Не самое многообещающее начало разговора. То, что фраза и взгляд предназначались одной Мошке, лишь подлило масла в огонь.
— Милорд… — начал было Клент.
— Гоните ее, мистер Клент, — бесцеремонно оборвал его мэр. — Где бы вы ни подобрали это гадкое дитя, не позволяйте ей и дальше отравлять ваши помыслы. Она обманула ваше доверие, а в результате мои достойные слуги лишь впустую потратили время. Могилкин с ребятами только что вернулись из Нижнего Пембрика, где не нашли никакого Романтического Посредника.
— Как, совсем? — Удивление Клента сменилось унынием, а потом проснулась его любознательность. — Милорд, поведайте, как ваши люди организовали засаду на злодея?
— Они приехали на место ровно в девять часов, секунда в секунду, так что организовать засаду не успели. Могилкин, как договорено в письме, ждал в доках, остальные спрятались за углом. Они стояли там полчаса, но так и не увидели человека с белоснежной лилией.
— Неудивительно, если прятаться за углом, — пылко воскликнула Мошка. — Судя по письму, Посредник — матерый преступник. Он мигом срисовал ваших ребят, играющих в прятки, сунул лилию в карман и был таков. Лично я бы на его месте так и сделала.
— Ловко сочиняешь. — Мэр сложил руки на груди. — Может, заодно объяснишь, почему гражданин Ночного Побора Рабиан Скеллоу, согласно записям Комитета Часов, не покидал город уже два года?
У Мошки отвалилась челюсть. Повисла тишина.
— Я так понимаю, версий нет, — ледяным голосом сказал мэр. — Колодец вдохновения пересох?
Клент первым пришел в себя.
— Милорд! Это необычно и необъяснимо, но я все равно верю этой девочке. Один заговорщик, увы, ускользнул из наших рук, но ведь отъявленный злодей Скеллоу будет ждать сегодня на закате в Братоубийственном переулке…
— Вы что же, полагаете, я буду рисковать жизнями достойных людей, отправляя их на улицу после заката, причем по голословному заявлению этой девчонки? — рявкнул мэр. — Ни за что! Закончим эту нелепую историю. Моя дочь слегла, потому что всю ночь глаз не сомкнула, переживая из-за воображаемого похищения. Тем не менее, когда я предложил отправить девчонку в Суд Пыльных Ног за клевету и мошенничество, она умоляла не делать этого. Так что наказывайте свою помощницу сами. Но если я узнаю, что вы своими бреднями снова огорчаете мою дочь, я не буду столь снисходителен. Хорошего дня, и в следующий раз выбирайте обслугу получше.

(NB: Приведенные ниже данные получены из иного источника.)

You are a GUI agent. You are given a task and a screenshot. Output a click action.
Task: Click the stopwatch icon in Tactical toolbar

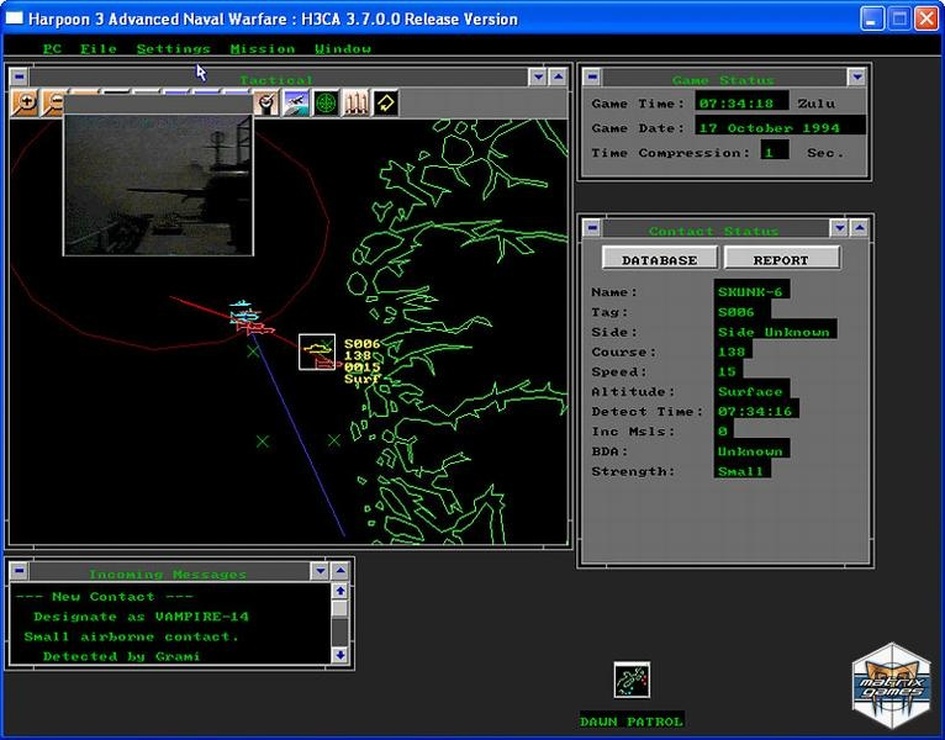point(266,102)
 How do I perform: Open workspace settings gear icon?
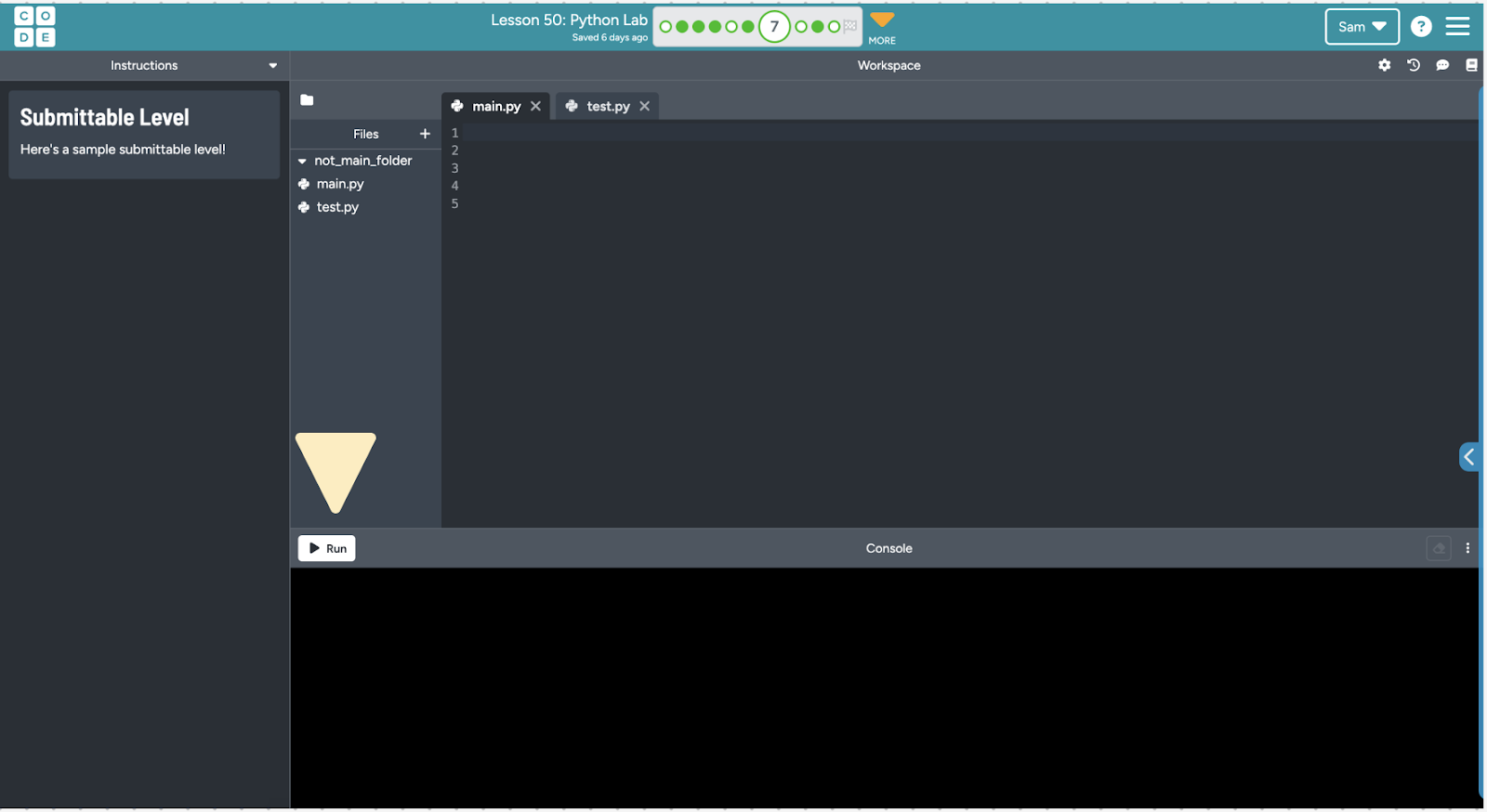pyautogui.click(x=1384, y=65)
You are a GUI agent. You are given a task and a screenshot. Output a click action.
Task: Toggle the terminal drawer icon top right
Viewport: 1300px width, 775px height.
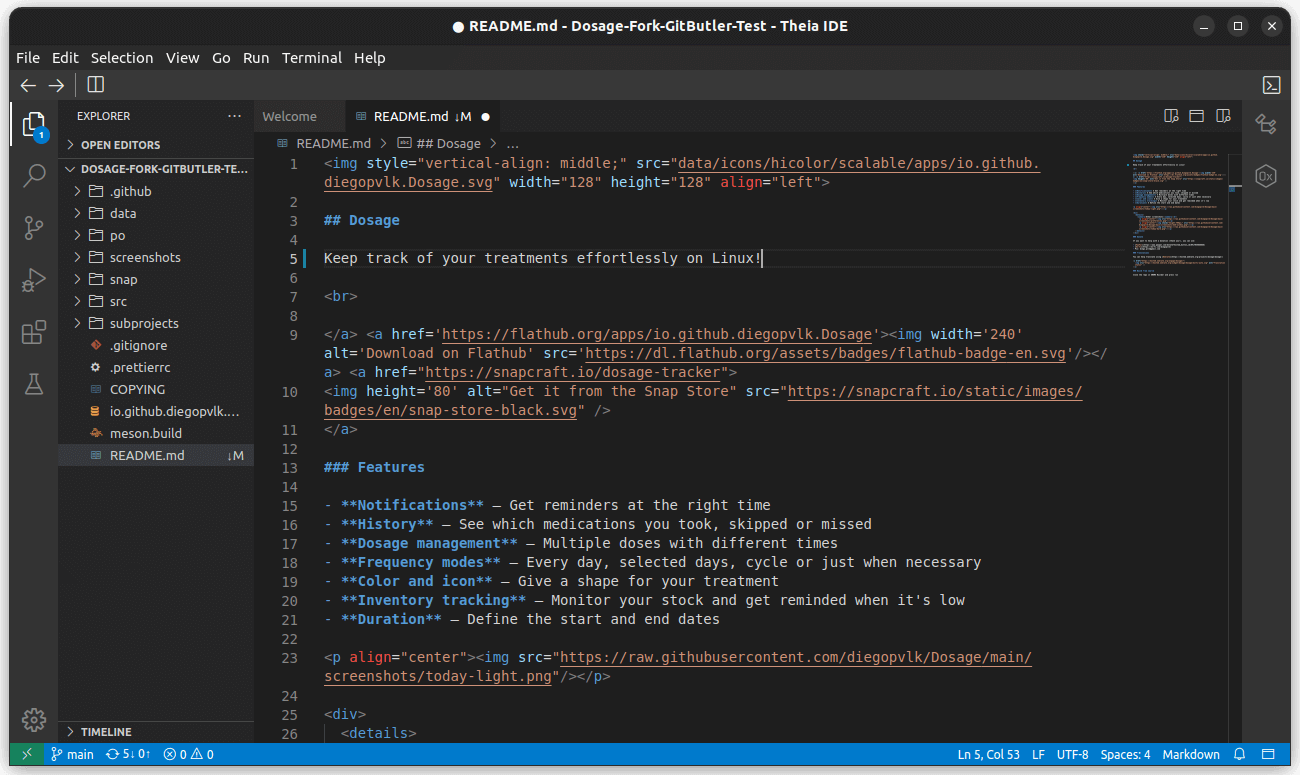point(1272,85)
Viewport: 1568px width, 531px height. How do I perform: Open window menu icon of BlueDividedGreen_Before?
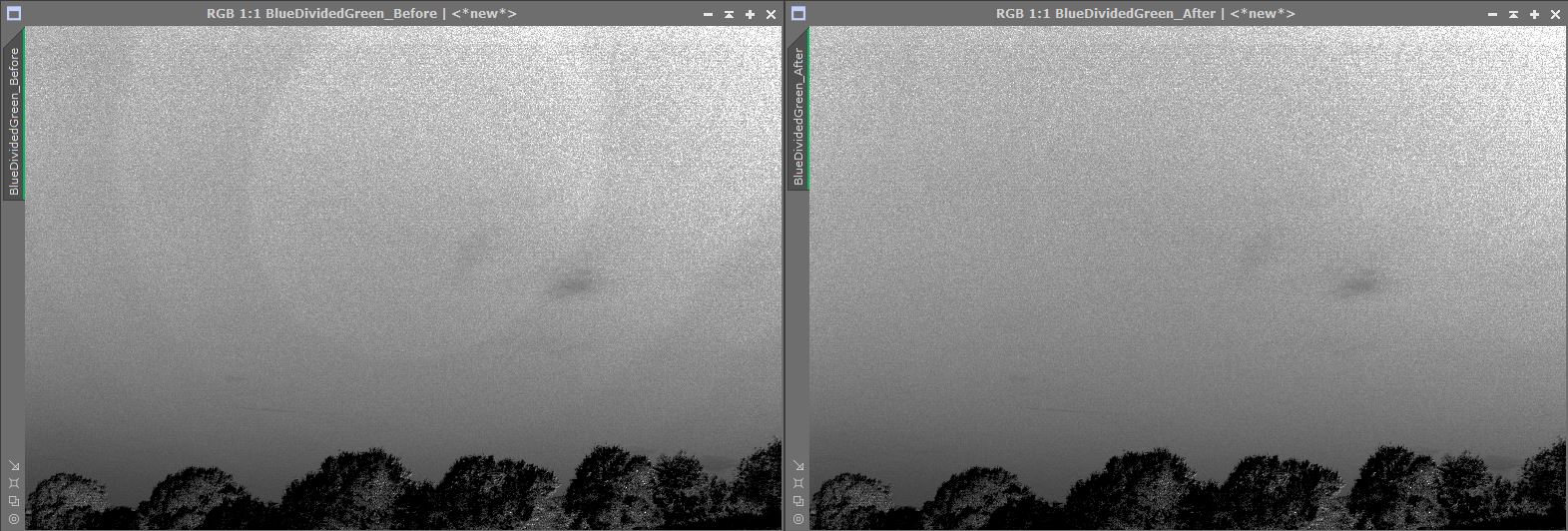click(13, 14)
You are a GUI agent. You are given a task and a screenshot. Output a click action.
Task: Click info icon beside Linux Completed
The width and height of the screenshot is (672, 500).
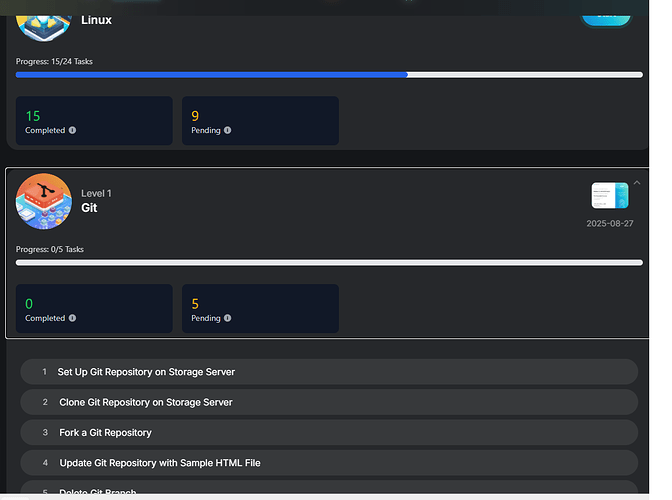point(73,131)
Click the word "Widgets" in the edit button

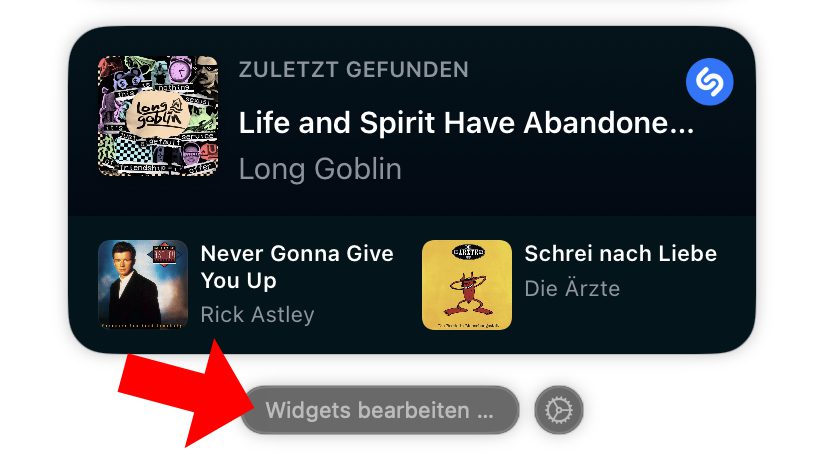click(x=308, y=410)
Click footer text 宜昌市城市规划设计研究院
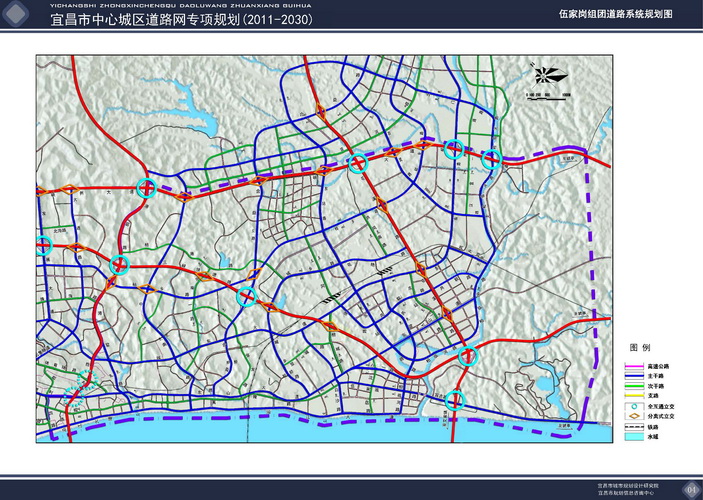This screenshot has width=703, height=500. coord(627,484)
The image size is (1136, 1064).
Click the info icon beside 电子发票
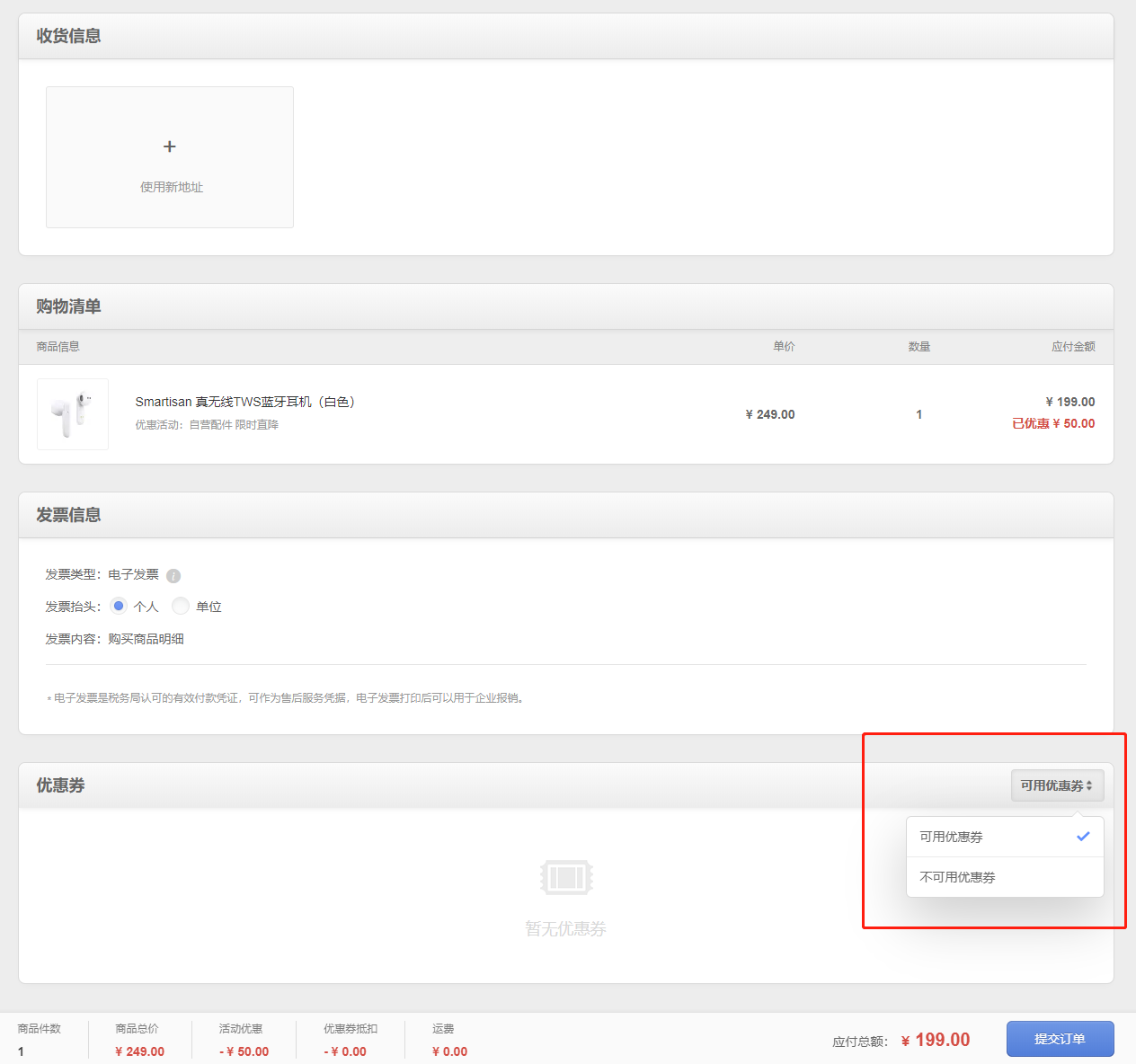(173, 576)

Пара слуг вышвырнула их на улицу. Одним из них был Могилкин. Почему-то выглядел он паршиво и всеми силами избегал встречаться с Мошкой глазами. Лишь когда он открыл входную дверь и заморгал в потоке света, Мошка догадалась, почему у него зеленая рожа и волочатся ноги. Злость тут же накрыла ее с головой.
Сделав самое невинное лицо, она выбрала момент, когда Сарацин был в дверях, и остановилась вроде как поправить ему намордник. Могилкин, шедший прямо за гусем, принял смелое решение освободить проход, аккуратно пихнув гуся сапогом под гузку.